Before fitting the dataset to the model, we get the exponential phase measurements.
refs = muts.refs %We have the positions of reference competitions stored in this variable
plt = 1:2; %because this example dataset has plates 1 and 2.
Tiempo0 =1; %It must be 1 for lineal modeling fitting of relative survivorship analysis
showfig=1;
ExpBgDataAll = ExtractExponentialPoints(BgDataAllTest, plt, showfig, refs, Tiempo0 )
If you used showfig = 1
then one figure per plate should be printed to the screen. lines show all of the measurements and empty circles in different colour show the selected measurements that were extracted by the function.
Then we compute two time-related variables:
Tdays - how many days passed from the first measurement to the start of each outgrowth, this will be the coefficients T in the equations to fit the model
tOut - It is a time measurement of how long passed from the moment of the inocule of the outgrowth to each read. Is t in the model. Although it would be more intuitive expressed in hours, it is in days.
odTh=0.22;
ExpBgDataAll = calculaTiempos(ExpBgDataAll, plt, odTh)

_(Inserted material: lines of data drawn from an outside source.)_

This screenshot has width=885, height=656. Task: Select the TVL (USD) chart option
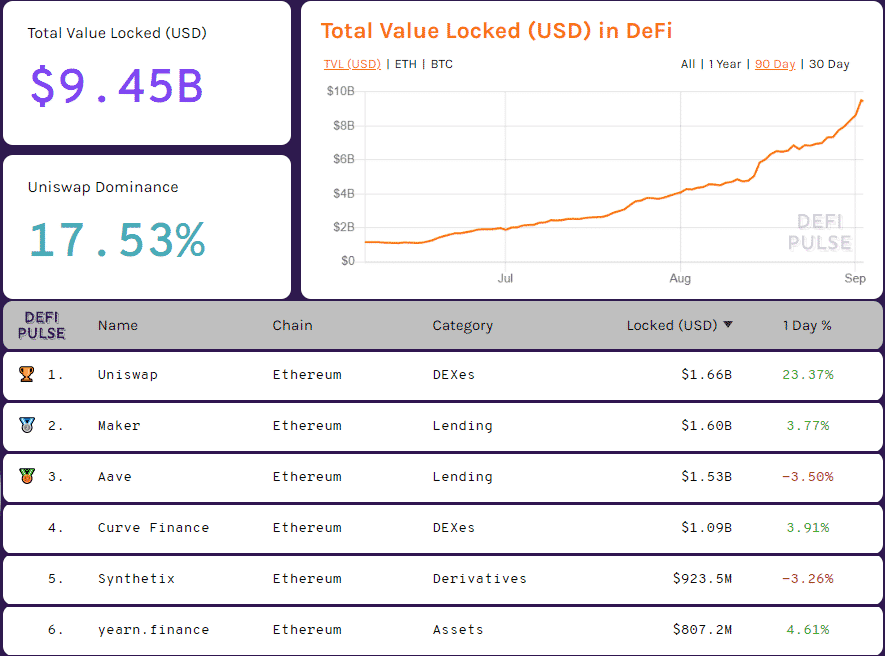pyautogui.click(x=352, y=64)
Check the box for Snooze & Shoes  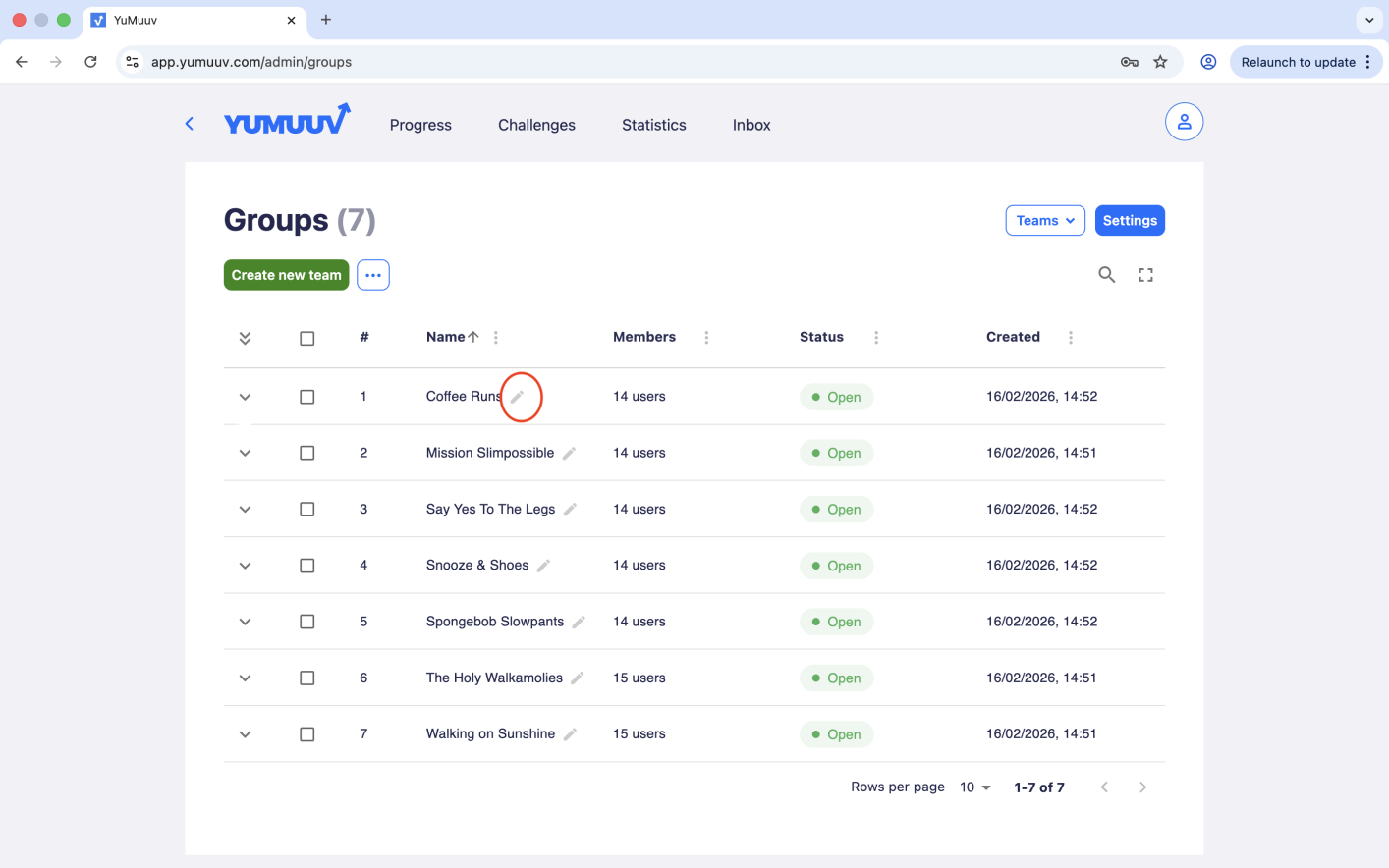point(307,566)
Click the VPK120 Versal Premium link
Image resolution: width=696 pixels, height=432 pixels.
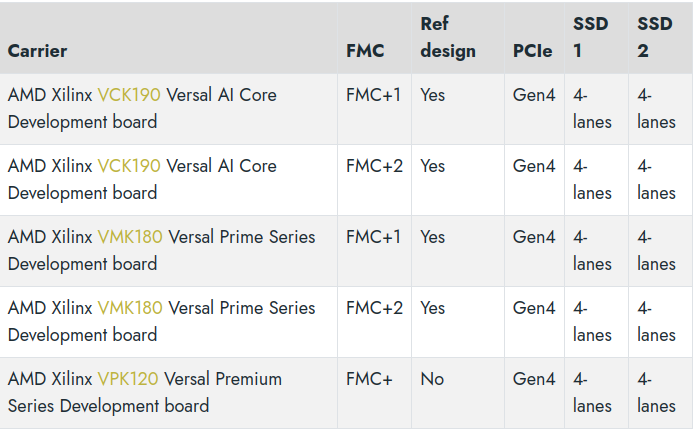click(x=128, y=379)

Then we subtract the background signal from wells that only have the WTrfp or WTcfp strain.
%% Prepare input variables
exp=1; % We put 1 because we have a structure only with exponential points which is the output of 'ExtractExponentialPoints'
bgdataPrueba=BgDataAll2bgdataEGG(ExpBgDataAll,plt,'CFP','RFP',exp);
OnlyMutStrain = [89]; %Index or Indexes of the reference wells that have only WTcfp
OnlyRefStrain = [96]; %Index or Indexes of the reference wells that have only WTrfp (the same FP as all of the mutants)

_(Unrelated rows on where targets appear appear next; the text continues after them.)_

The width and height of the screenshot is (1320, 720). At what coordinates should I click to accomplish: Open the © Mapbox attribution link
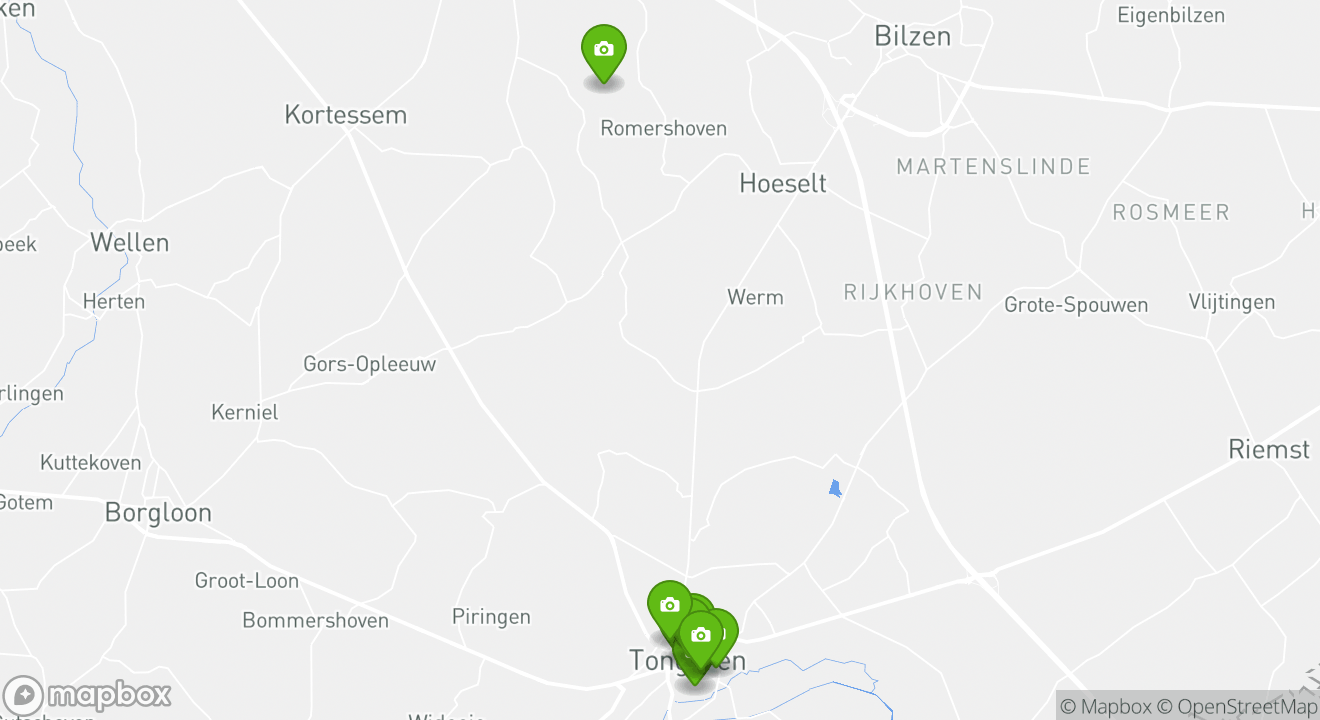pyautogui.click(x=1104, y=706)
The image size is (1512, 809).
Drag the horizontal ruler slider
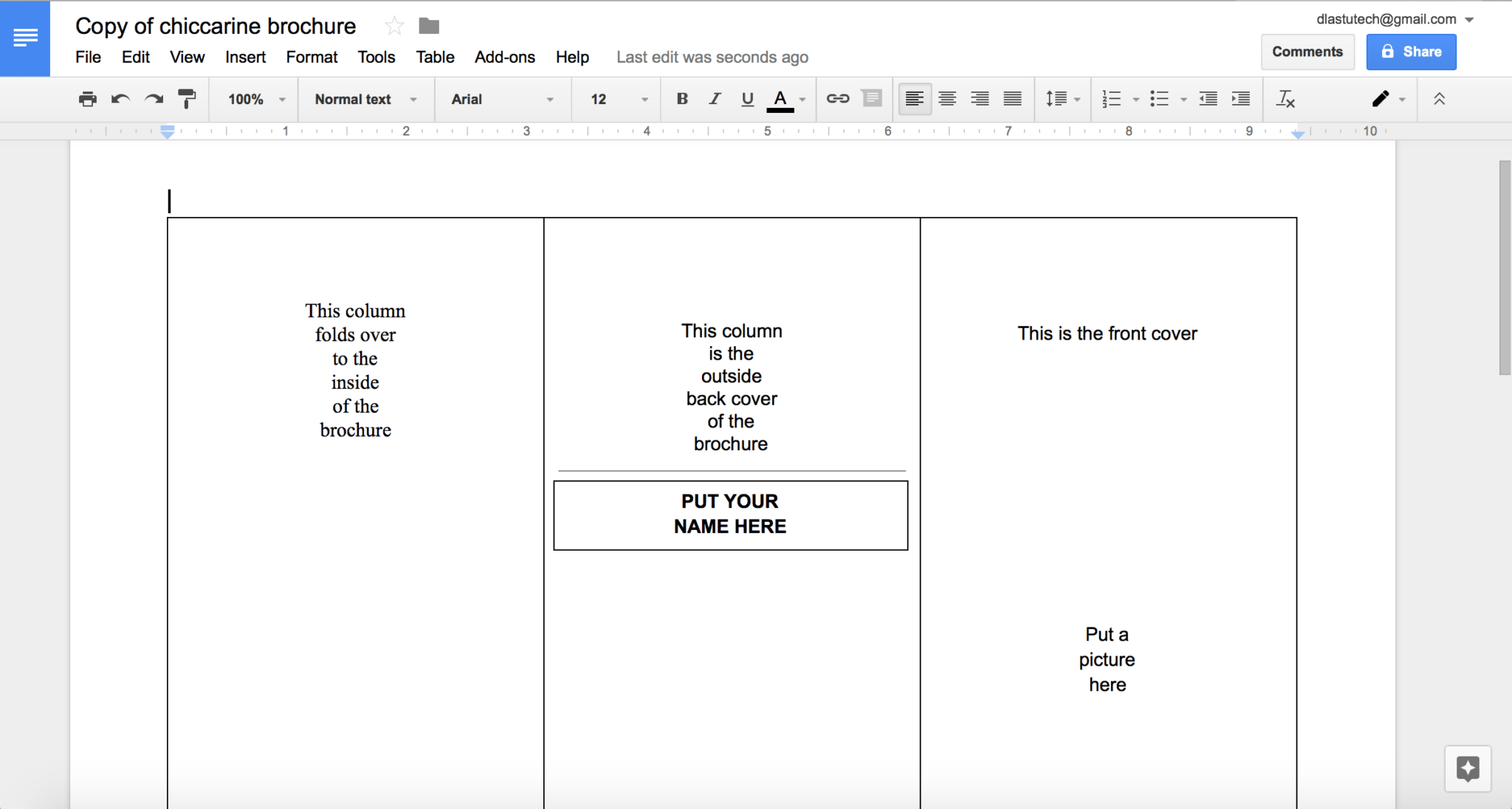167,131
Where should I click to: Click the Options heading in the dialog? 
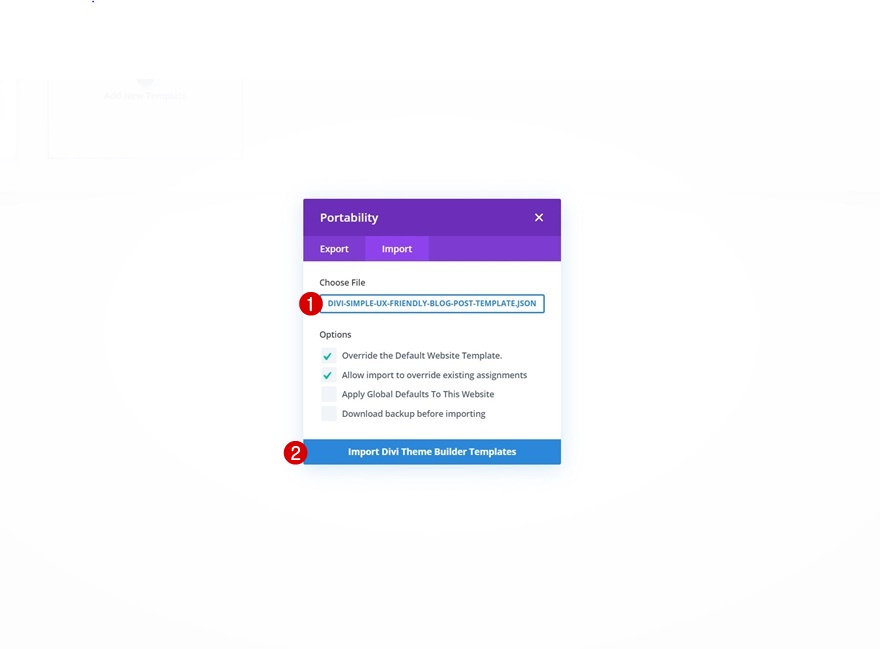click(335, 335)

% Execute background subtraction script
BgDataSinFondo = restarFondoFPs(bgdataPrueba, plt, OnlyMutStrain,OnlyRefStrain)
Then we are ready to call the fitting function regress which is inside the ModelASGC script.

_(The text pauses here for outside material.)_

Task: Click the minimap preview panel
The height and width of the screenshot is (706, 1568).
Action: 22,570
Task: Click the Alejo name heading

To do so this script first builds the predictor matrix and response vector taking into account which wells are WTrfp+WTcfp reference competitions, which have only one fluorescent strain and that they have enough valid measurements. After fitting the data to the model it organizes variables A, S, G and C and some statistics to the output structures.
% Prepare input variables
medicionesminimas=[15]; %Smallest number of valid measurements per well to be included in the fitting function
extraPlRefs = 0; % The number of an extra plate that has references in it. Put 0 if you have references in every plate.
% Execute Linear Model fitting script
[bgdataAll_LM,data2_LM]=ModelASGC(BgDataSinFondo,plt,refs,OnlyMutStrain,OnlyRefStrain,medicionesminimas,exp,extraPlRefs)
bgdataAll_LM contains the coefficients A, S, G and C for each well, then you can find out whether your mutant strains increased or decreased lifespan.
In this example we show what happened to nine mutants whit 6 or 7 biological replicates each.
%% See S to make sure it makes sense
campos = fieldnames(muts);
clf
for pl = plt
subplot(2,1,pl)
plot( [0 length(campos)+1], [0 0], '-', 'color', [.5 .5 .5])
hold on
for i=1:length(campos)
thisY = bgdataAll_LM(pl).S(muts.(str2mat(campos(i)))) ;
JitterPlot( i, thisY, .2, '.', 'k')
end
xlim([0 i+.5])
ylim([-.3 .2])
set(gca, 'xtick', [1:12], 'xticklabels', campos)
ylabel('S, relative survivorship')
title( strcat('Replicate', num2str(pl)) )
end
You should have a plot with all the measurements of S with each one of the plates in one subplot. If you do, you are ready to try it with your own data!.
The script sets al reference wells to NaN but by deffinition of the model they are Sref=0 and Gref=0.